Remember my previous posts on transgender and non-binary reads (Either Both Neither and Invisible In-betweens)? Well, buckle up, because I’ve got a new read to help you build compassion for non-binary folks, by reading their experiences in their own voices. The book is Redoing Gender: How Nonbinary Gender Contributes Toward Social Change, by Helena Darwin, and it’s an ebook available through Overdrive or the Libby app. Check out this description from the e-resource:
Redoing Gender demonstrates how difficult it is to be anything other than a man or a woman in a society that selectively acknowledges those two genders. Gender nonbinary people (who identify as other genders besides simply man or woman) have begun to disrupt this binary system, but the limited progress they have made has required significant everyday labor. Through interviews with 47 nonbinary people, this book offers rich description of these forms of labor, including rethinking sex and gender, resignifying gender, redoing relationships, and resisting erasure. The final chapter interrogates the lasting impact of this labor through follow-up interviews with participants four years later. Although nonbinary people are finally managing to achieve some recognition, it is clear that this change has not happened without a fight that continues to this day. The diverse experiences of nonbinary people in this book will help cisgender people relate to gender minorities with more compassion, and may also appeal to those questioning their own gender.

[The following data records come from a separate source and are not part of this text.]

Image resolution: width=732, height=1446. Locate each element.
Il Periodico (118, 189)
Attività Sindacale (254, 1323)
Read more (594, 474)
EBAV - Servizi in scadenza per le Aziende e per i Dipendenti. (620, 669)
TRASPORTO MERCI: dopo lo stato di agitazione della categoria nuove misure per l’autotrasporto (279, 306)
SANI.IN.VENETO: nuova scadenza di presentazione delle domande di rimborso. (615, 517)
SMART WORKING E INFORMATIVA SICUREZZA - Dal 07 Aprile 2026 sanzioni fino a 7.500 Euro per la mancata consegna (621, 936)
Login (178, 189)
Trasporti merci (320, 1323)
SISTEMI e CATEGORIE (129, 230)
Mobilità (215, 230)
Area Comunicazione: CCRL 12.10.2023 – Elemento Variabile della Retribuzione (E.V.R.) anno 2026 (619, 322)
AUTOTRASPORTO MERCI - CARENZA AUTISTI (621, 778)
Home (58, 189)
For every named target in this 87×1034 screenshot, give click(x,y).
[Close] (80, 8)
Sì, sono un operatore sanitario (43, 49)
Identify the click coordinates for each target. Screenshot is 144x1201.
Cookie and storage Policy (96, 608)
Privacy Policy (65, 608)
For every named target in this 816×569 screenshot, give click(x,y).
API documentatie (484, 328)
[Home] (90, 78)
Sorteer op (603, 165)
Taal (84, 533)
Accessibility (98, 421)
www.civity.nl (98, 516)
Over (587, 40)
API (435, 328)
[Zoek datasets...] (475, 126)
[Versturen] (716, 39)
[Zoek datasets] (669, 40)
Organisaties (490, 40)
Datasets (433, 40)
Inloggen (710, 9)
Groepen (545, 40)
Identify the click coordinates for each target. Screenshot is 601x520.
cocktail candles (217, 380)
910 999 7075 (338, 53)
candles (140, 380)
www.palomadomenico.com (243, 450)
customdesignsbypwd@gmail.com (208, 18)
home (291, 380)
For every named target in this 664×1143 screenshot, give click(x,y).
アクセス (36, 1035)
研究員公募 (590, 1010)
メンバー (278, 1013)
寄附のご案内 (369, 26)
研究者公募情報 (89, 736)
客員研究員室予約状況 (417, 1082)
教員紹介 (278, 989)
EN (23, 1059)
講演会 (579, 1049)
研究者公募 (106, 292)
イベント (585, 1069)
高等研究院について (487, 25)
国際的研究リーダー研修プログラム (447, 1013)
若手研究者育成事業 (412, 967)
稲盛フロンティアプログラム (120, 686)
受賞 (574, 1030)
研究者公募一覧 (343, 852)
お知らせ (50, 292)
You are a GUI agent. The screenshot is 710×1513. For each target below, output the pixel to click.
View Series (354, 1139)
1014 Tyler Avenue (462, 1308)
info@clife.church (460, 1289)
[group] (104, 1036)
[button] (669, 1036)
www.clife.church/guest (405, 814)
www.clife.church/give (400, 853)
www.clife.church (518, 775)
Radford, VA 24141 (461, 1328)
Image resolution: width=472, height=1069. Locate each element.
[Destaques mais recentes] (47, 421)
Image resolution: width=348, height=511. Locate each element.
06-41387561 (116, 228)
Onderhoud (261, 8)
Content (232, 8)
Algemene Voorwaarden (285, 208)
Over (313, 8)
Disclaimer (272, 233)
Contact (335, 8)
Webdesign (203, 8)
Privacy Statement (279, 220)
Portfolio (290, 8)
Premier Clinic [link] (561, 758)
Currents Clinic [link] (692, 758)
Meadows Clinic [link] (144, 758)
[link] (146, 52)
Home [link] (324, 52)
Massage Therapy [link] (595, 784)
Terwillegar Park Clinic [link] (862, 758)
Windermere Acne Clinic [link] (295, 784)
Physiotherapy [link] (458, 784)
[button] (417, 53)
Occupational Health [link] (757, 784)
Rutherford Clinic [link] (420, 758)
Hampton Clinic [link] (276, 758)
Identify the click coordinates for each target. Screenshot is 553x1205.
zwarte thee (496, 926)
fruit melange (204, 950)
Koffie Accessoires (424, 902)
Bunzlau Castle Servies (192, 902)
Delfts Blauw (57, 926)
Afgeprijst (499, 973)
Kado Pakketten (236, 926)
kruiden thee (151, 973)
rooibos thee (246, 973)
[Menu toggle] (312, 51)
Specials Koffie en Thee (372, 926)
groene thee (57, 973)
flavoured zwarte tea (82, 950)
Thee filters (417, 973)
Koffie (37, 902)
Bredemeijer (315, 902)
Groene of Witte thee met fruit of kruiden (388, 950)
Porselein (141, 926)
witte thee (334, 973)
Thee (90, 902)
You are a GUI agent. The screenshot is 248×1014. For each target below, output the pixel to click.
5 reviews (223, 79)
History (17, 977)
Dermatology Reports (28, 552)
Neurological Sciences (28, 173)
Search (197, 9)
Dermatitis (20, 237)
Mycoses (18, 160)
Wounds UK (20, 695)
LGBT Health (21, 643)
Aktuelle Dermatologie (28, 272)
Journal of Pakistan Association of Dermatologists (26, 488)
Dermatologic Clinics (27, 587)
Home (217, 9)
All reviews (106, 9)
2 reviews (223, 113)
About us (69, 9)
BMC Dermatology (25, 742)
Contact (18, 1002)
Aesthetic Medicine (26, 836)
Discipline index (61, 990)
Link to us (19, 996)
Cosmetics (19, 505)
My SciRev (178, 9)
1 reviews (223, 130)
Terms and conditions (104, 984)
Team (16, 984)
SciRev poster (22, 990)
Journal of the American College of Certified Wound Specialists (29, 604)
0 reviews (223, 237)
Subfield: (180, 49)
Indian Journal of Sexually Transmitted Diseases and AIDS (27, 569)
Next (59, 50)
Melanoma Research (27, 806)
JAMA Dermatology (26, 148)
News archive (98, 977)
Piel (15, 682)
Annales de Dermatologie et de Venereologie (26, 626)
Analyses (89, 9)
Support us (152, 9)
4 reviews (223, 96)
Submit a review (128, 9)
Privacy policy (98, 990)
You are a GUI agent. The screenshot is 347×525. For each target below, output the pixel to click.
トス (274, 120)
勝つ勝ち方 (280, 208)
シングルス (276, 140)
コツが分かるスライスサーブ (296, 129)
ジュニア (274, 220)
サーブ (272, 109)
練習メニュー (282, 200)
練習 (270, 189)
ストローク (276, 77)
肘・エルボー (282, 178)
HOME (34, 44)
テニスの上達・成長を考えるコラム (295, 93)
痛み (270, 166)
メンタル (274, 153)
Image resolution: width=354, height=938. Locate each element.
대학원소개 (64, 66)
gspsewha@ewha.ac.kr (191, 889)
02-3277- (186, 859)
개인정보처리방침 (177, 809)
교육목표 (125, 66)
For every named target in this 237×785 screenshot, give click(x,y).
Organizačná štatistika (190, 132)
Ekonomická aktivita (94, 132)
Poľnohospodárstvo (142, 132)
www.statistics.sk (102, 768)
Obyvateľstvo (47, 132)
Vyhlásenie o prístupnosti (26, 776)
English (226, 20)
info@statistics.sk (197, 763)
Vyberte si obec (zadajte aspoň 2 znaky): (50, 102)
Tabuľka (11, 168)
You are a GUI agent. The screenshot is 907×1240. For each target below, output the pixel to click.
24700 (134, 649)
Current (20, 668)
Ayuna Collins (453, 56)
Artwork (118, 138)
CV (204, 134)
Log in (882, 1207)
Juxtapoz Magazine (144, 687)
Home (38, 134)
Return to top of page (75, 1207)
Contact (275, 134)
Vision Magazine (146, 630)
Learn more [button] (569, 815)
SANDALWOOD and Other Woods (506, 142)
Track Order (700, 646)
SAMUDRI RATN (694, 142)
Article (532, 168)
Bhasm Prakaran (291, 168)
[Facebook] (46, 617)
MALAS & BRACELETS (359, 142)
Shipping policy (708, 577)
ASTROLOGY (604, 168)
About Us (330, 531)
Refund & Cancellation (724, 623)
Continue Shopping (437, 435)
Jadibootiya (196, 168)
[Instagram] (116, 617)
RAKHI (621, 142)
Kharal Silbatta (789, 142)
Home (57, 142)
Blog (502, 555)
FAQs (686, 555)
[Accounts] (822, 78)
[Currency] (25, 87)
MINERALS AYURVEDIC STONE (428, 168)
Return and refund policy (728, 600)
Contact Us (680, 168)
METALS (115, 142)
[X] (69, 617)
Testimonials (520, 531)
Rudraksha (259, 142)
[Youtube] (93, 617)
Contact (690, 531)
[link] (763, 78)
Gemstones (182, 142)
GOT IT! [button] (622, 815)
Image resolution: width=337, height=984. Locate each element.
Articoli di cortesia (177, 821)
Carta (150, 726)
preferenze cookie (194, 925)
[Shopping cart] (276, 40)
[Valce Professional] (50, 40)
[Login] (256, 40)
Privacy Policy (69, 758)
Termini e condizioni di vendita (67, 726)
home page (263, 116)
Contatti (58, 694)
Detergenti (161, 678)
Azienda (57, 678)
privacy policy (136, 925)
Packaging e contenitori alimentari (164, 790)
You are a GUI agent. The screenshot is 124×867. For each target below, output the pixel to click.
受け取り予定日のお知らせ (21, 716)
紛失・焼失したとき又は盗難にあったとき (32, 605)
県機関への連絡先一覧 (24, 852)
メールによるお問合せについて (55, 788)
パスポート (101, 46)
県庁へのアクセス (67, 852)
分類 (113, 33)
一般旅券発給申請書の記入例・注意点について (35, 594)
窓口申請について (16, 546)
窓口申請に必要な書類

It’s easy to understand diversity as a concept, to imagine that there are a wealth of experiences in the world, but it’s a different thing to hear directly about some of those different experiences. This book helps to bridge that gap between intellectual understanding and real insight, combining sociological practices and academic rigor with a deep care for inclusivity and respecting LGBTQIA experiences. Moreover, it begins to fill a glaring gap in research literature, which is mostly focused on divisions between “men” and “women” without any imagination of other genders.
A good read for sociology buffs and allies alike, this book is recommended for anyone who loves an ebook and likes picking apart harmful patriarchal structures.